Dalam pertemuan itu, Ketut Wirawan meminta legislatif Bali membantu mencarikan solusi atas konflik internal
Yayasan dengan Ketua Yayasan Dwijendra sebelumnya I Made Sumitra Chandra Jaya alias Chandra. Hal ini juga buntut makin memanasnya konflik internal dan dilarangnya mahasiswa masuk ke kampus pada Senin (26/11/2018) dan diliburkannya mahasiswa Universitas Dwijendra sejak 27 November sampai 2 Desember 2018.
“Pak Candra memutarkanbalikkan fakta. Saya dibilang mengunci gerbang agar mahasiswa tidak bisa masuk. Padahal dia yang melakukan itu. Ini bukan pelanggaran lagi, tapi sudah kejahatan,” terang Wirawan.
Wirawan juga mengaku kehilangan daya dan akal daya menghadapi pihak Chandra. Apalagi dirinya tidak punya power apa-apa. “Saya berperkara ini pakai uang pribadi dan banyak keluar uang. Tapi Pak Chandra bayar preman Rp 200 ribu sehari dan berperkara juga pakai uang yayasan,” keluh Wirawan.

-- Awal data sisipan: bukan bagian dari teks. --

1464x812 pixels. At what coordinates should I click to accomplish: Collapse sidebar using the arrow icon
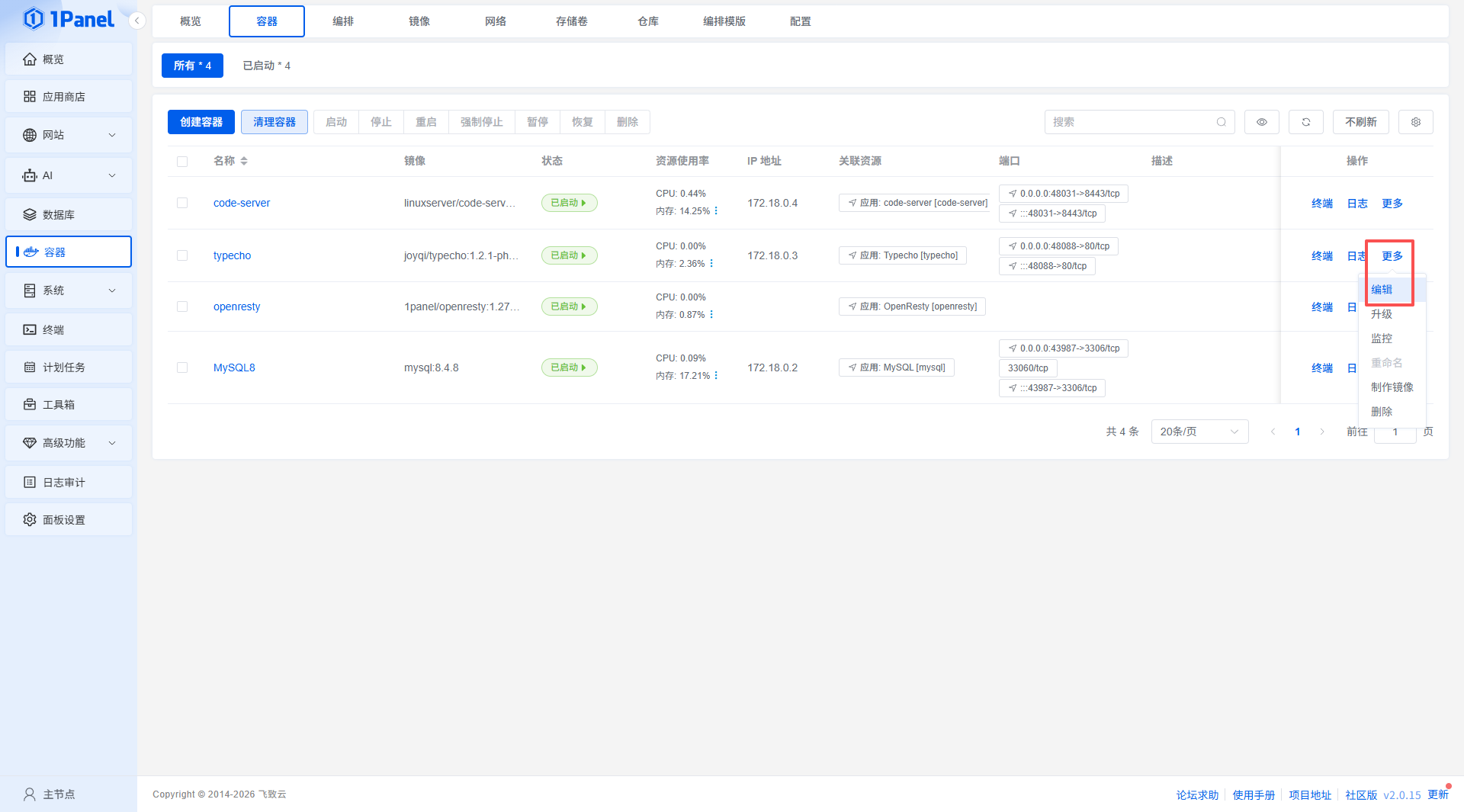136,21
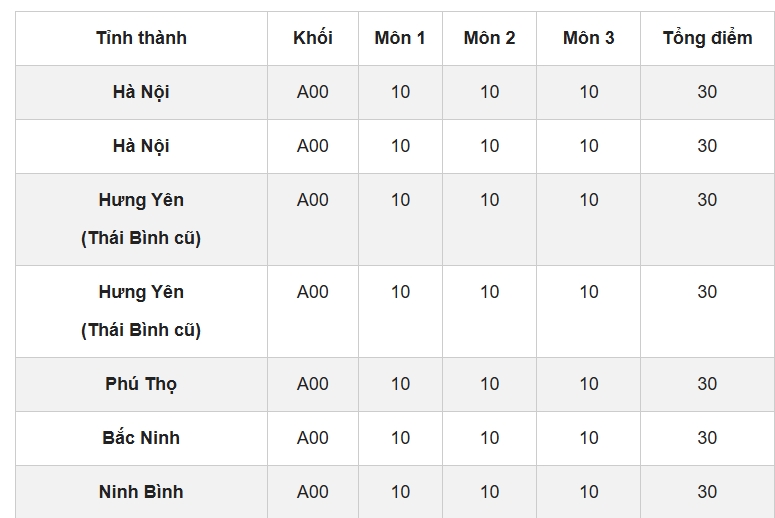
Task: Click the Phú Thọ province cell
Action: [x=141, y=384]
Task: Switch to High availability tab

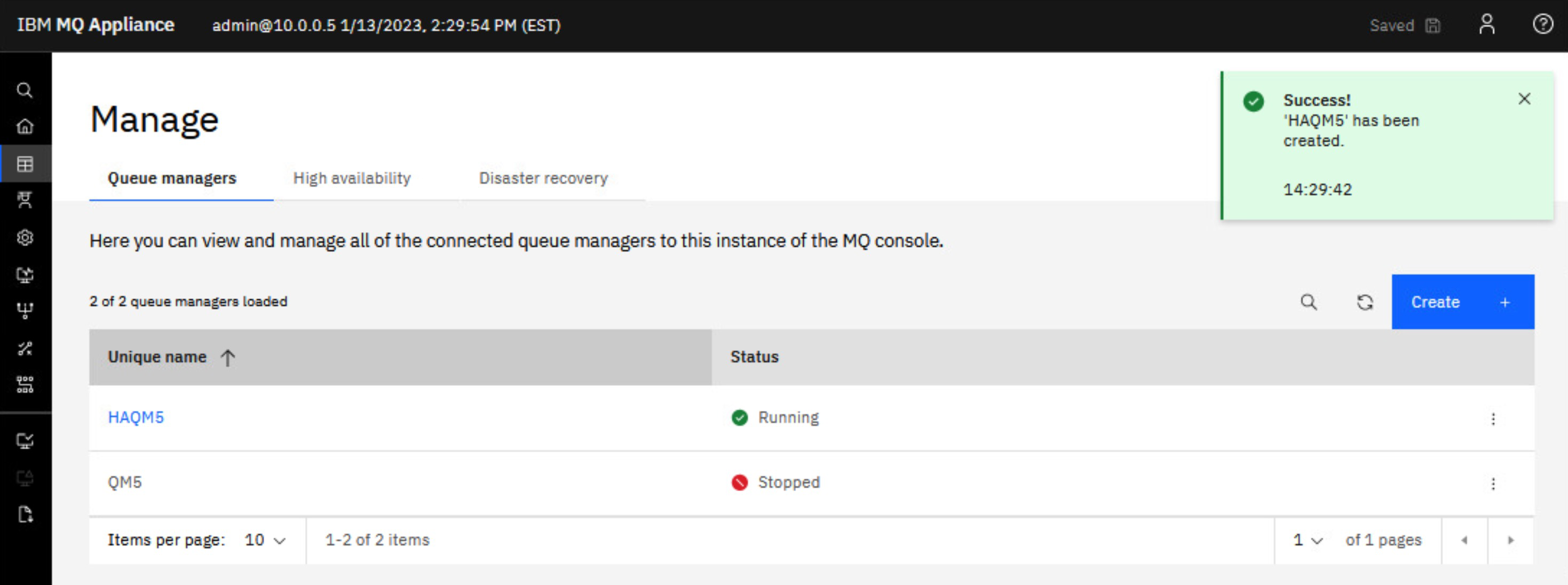Action: pyautogui.click(x=352, y=178)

Pihaknya ingin mengembalikan Yayasan Dwijendra milik masyarakat bukan milik perseorangan apalagi milik satu keluarga Chandra. “Sekolah ini milik kita bersama. Para pihak yang berperkara jangan libatkan siswa, mahasiswa, guru, pegawai dan dosen.
Yang bermasalah adalah pembina dengan Pak Chandra,” ujar Wirawan yang mantan Rektor Universitas Dwijendra itu.
Sementara itu Ketua Komisi IV DPRD Bali Nyoman Parta mengaku akan mengkomunikasikan masalah ini dengan mendengarkan pihak Chandra dan juga Rektor Universitas Dwijendra. Parta menegaskan posisinya pada urusan perlindungan pada siswa dan mahasiswa agar bisa belajar dan guru-guru tidak memprovokasi siswa.
“Urusan saya adalah bagaimana siswa dan mahasiswa bisa belajar kembali seperti semula. Saya tidak masuk pada persoalan pinjam meminjam uang yayasan,” kata Parta.
Ia tidak mau masuk pada urusan konflik yayasan. Sebab carut marut ini sudah seperti menegakkan benang basah, dan susah diurai.
“Permasalahan ini sudah lari kemana-mana. Kami tidak ingin siswa dan mahasiswa dikorbankan dengan konflik internal ini,” tegas Parta.